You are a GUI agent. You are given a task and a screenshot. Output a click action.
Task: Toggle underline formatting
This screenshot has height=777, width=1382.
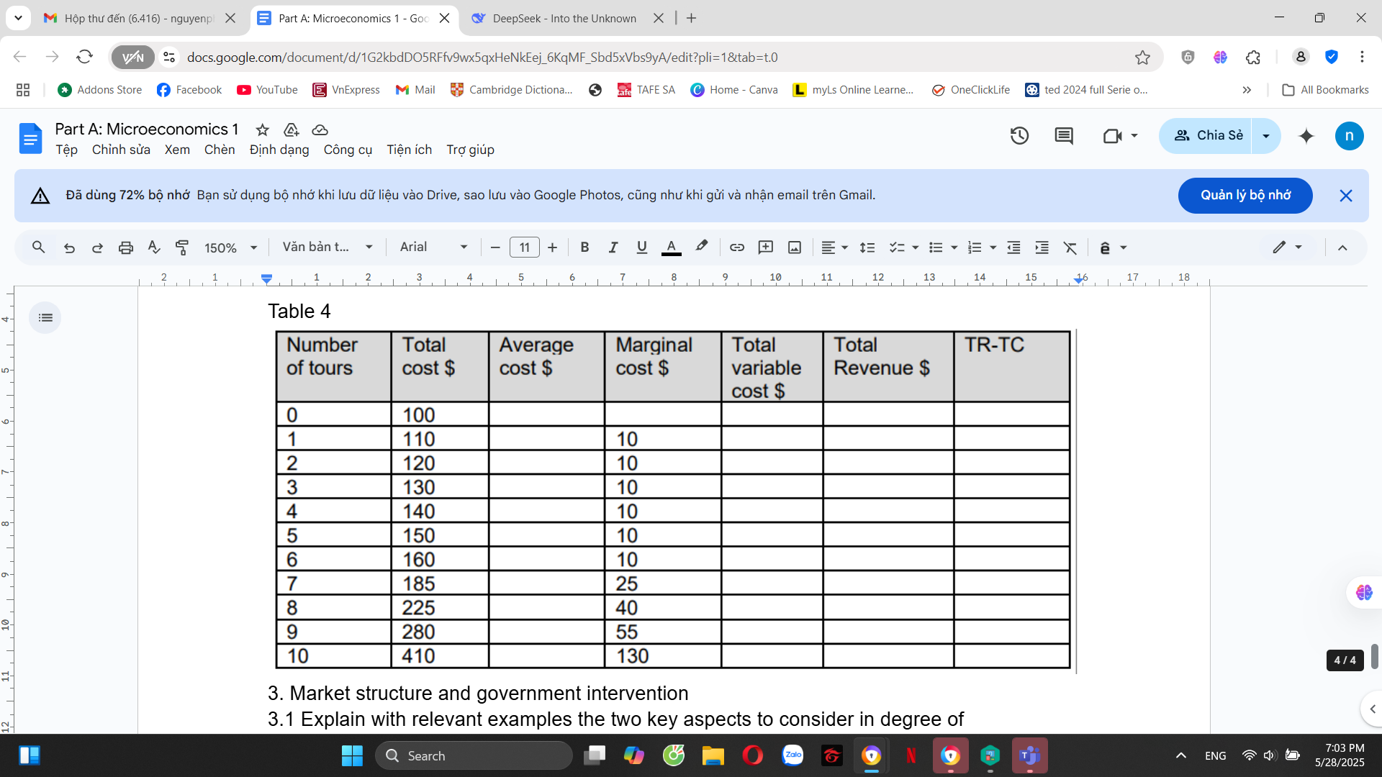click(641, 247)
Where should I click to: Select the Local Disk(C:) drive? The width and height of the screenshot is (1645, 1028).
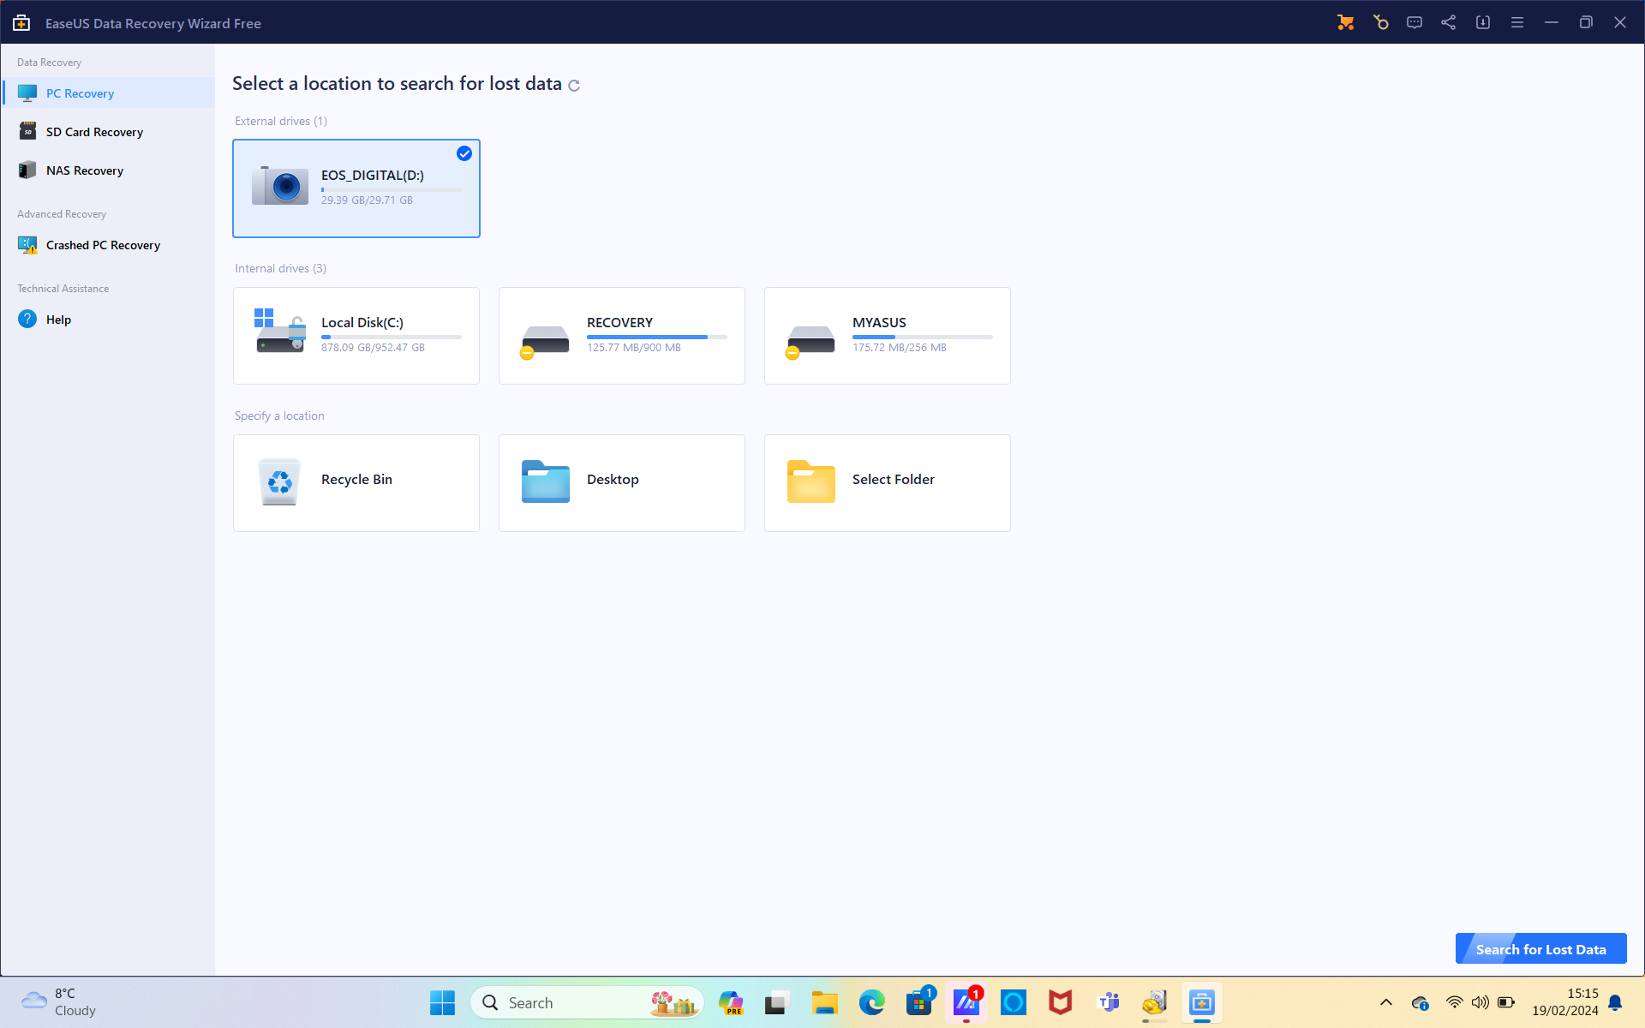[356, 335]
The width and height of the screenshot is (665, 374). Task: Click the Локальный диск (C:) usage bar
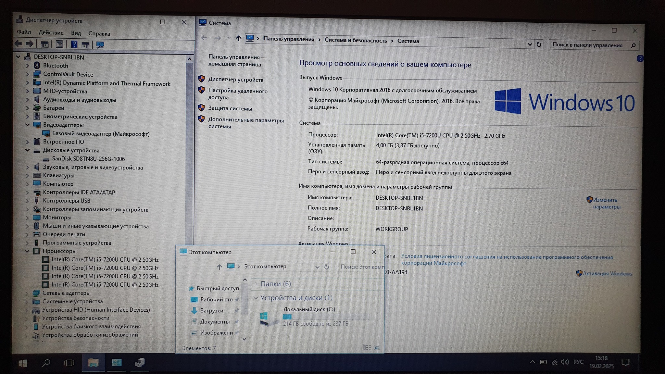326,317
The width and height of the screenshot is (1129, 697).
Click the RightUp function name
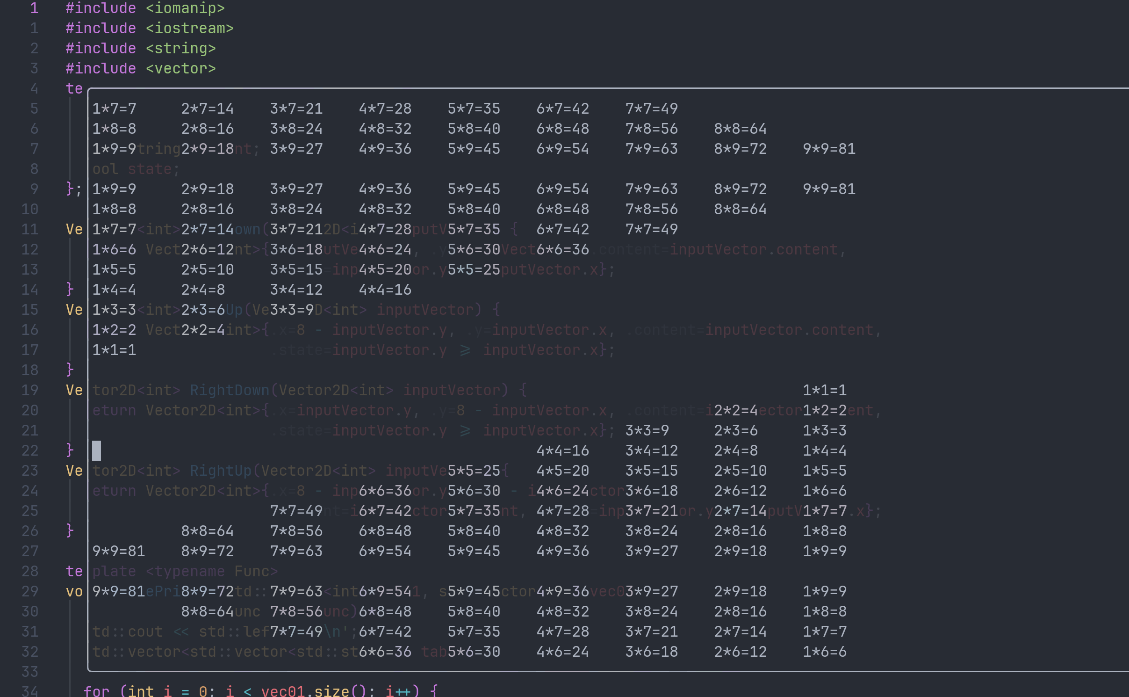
-----
▶ _Problem to work on_
Give back every record exactly, dropping its pictures.

▶ _Output for this exercise_
You are a GUI agent. You are given a task and a screenshot. Output a click action.
Task: Toggle underline formatting
This screenshot has height=777, width=1382.
click(641, 247)
Where should I click to: Select the Local Disk(C:) drive? The width and height of the screenshot is (1645, 1028).
[356, 335]
The width and height of the screenshot is (665, 374). Task: Click the Локальный диск (C:) usage bar
326,317
The width and height of the screenshot is (1129, 697).
Click the RightUp function name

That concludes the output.